Discurso no Senado Federal

HOMENAGEM DE PESAR PELO FALECIMENTO DO JORNALISTA JOÃO EMILIO FALCÃO COSTA FILHO.

Autor
Pedro Simon (PMDB - Movimento Democrático Brasileiro/RS)
Nome completo: Pedro Jorge Simon
Casa
Senado Federal
Tipo
Discurso
Resumo por assunto
HOMENAGEM.:
  • HOMENAGEM DE PESAR PELO FALECIMENTO DO JORNALISTA JOÃO EMILIO FALCÃO COSTA FILHO.
Publicação
Publicação no DCN2 de 05/04/1995 - Página 4646
Assunto
Outros > HOMENAGEM.
Indexação
  • HOMENAGEM POSTUMA, JOÃO EMILIO FALCÃO COSTA FILHO, JORNALISTA, ESCRITOR, SERVIDOR, SENADO.
  • TRANSCRIÇÃO, ANAIS DO SENADO, OBRA LITERARIA, AUTORIA, JOÃO EMILIO FALCÃO, JORNALISTA, ESCRITOR, ESTADO DO PIAUI (PI).
  • ELOGIO, DIGNIDADE, VIDA PUBLICA, RESPONSABILIDADE, ATUAÇÃO, JOÃO EMILIO FALCÃO, JORNALISTA, DEFESA, ETICA, INTEGRIDADE, MORAL, ORDEM PUBLICA.

    O SR PEDRO SIMON (PMDB-RS. Pronuncia o seguinte discurso.) - Sr. Presidente, Srªs e Srs. Senadores, quero pedir a esta Casa que acolha o registro de pesar pelo falecimento do jornalista e servidor do Senado João Emílio Falcão Costa Filho. Mais do que um homem de imprensa e servidor desta Casa, João Emílio Falcão foi um patriota que, em todas as posições que ocupou, sempre teve os interesses do povo brasileiro como uma razão de ser e de fazer.

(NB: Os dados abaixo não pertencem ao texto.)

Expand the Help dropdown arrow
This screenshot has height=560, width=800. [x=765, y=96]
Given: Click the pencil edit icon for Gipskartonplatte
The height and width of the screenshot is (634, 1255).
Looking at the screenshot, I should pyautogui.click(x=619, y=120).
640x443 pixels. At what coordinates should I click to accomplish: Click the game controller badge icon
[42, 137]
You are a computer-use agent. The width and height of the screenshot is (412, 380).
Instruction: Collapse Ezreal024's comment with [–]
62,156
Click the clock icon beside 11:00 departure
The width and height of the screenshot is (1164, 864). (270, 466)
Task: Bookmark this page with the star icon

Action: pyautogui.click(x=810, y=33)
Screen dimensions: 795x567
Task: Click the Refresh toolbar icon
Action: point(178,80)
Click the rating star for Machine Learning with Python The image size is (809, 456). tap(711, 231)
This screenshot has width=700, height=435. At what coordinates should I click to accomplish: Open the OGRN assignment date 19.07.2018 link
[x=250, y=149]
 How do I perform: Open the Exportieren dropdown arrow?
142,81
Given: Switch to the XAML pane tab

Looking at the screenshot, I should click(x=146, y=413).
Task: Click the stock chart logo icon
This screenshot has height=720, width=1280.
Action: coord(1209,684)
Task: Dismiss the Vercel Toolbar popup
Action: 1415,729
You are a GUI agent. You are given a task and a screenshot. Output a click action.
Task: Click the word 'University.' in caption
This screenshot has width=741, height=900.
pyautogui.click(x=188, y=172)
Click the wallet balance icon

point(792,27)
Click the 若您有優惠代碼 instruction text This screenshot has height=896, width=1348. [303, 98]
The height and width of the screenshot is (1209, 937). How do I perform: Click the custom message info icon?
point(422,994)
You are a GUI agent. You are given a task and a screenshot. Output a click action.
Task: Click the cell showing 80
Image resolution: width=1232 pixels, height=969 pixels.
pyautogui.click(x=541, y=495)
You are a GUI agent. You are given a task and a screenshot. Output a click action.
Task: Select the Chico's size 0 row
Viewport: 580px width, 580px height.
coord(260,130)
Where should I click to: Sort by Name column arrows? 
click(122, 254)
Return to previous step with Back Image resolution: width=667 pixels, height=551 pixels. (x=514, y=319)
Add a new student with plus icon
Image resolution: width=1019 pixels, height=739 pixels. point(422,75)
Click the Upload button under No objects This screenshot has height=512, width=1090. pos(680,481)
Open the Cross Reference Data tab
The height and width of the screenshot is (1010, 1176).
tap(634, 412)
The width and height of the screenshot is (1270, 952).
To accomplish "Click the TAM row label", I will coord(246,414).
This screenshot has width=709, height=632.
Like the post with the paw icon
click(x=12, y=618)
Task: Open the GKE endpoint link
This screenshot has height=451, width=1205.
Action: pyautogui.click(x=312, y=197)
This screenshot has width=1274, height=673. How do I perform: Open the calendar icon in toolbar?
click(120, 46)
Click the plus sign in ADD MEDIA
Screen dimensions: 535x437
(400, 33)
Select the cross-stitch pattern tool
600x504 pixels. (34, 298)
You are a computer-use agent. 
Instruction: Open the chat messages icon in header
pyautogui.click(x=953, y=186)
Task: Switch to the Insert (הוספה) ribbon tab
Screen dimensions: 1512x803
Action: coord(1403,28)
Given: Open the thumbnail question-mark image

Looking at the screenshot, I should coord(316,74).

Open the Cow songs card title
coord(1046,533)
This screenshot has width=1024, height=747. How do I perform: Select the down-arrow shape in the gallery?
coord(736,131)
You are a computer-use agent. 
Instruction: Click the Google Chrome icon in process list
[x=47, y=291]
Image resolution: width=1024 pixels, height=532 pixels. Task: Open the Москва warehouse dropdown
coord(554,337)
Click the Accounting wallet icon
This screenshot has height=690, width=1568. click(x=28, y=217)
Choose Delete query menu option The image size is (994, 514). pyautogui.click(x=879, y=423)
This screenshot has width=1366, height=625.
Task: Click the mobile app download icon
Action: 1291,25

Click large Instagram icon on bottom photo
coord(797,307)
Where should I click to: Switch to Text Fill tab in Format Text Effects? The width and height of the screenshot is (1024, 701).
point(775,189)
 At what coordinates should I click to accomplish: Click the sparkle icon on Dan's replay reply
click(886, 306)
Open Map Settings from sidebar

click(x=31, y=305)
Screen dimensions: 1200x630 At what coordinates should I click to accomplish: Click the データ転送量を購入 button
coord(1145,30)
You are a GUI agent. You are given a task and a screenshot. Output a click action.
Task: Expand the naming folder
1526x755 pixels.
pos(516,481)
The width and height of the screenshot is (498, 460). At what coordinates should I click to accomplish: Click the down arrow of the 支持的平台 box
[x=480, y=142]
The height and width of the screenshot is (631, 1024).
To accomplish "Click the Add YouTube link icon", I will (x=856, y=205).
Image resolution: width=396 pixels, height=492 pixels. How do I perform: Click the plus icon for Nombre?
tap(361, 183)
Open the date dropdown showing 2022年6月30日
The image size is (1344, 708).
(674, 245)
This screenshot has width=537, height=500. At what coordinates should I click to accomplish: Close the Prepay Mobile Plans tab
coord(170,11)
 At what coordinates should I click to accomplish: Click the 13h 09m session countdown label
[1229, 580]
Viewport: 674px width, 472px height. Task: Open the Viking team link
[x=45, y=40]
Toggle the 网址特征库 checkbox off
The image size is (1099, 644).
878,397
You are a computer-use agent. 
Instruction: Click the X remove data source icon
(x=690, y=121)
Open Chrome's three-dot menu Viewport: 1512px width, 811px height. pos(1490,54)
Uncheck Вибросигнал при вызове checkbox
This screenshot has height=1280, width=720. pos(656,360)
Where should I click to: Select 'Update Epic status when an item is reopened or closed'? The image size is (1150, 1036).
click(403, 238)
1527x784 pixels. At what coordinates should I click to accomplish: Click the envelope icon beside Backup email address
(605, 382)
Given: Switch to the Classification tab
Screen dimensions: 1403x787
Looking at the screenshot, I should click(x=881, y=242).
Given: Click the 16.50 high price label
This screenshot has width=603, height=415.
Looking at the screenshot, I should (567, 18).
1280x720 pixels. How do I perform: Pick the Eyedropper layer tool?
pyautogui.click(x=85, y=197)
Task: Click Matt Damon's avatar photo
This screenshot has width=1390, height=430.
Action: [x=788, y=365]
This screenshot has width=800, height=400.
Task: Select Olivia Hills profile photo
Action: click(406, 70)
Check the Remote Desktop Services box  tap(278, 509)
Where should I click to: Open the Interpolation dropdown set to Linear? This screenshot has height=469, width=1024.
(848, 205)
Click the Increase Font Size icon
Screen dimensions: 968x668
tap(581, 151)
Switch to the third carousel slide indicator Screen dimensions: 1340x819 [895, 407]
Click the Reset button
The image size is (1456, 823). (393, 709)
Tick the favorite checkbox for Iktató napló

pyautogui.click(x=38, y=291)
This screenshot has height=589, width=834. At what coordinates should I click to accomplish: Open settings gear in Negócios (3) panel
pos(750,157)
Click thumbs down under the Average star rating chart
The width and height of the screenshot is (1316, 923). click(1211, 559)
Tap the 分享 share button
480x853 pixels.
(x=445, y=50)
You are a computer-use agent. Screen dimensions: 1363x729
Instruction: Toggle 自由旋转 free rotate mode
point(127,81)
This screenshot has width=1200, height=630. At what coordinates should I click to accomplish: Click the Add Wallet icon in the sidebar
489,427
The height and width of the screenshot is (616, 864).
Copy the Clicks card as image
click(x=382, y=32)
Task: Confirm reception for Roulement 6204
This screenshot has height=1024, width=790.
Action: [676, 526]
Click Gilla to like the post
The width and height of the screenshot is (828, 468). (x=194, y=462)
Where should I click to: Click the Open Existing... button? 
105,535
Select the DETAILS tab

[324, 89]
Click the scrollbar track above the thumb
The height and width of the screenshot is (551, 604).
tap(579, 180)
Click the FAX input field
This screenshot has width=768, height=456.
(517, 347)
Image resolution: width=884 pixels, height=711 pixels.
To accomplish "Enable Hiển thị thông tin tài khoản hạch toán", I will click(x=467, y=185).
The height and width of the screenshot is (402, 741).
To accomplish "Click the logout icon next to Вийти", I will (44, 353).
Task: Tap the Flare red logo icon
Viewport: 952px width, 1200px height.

    Tive o privilégio humano e político de com ele conviver nos últimos tempos, uma vez que prestava sua excepcional colaboração profissional e os seus conselhos políticos à minha pessoa. Poucos a ele se igualavam na modéstia com a qual exercia seu talento de escritor e a sua invulgar capacidade de análise política. Por outro lado, não foram muitos os de sua geração de jornalista - geração, por outro lado, brilhante - que puderam conviver com tantos e tão expressivos nomes do universo político brasileiro.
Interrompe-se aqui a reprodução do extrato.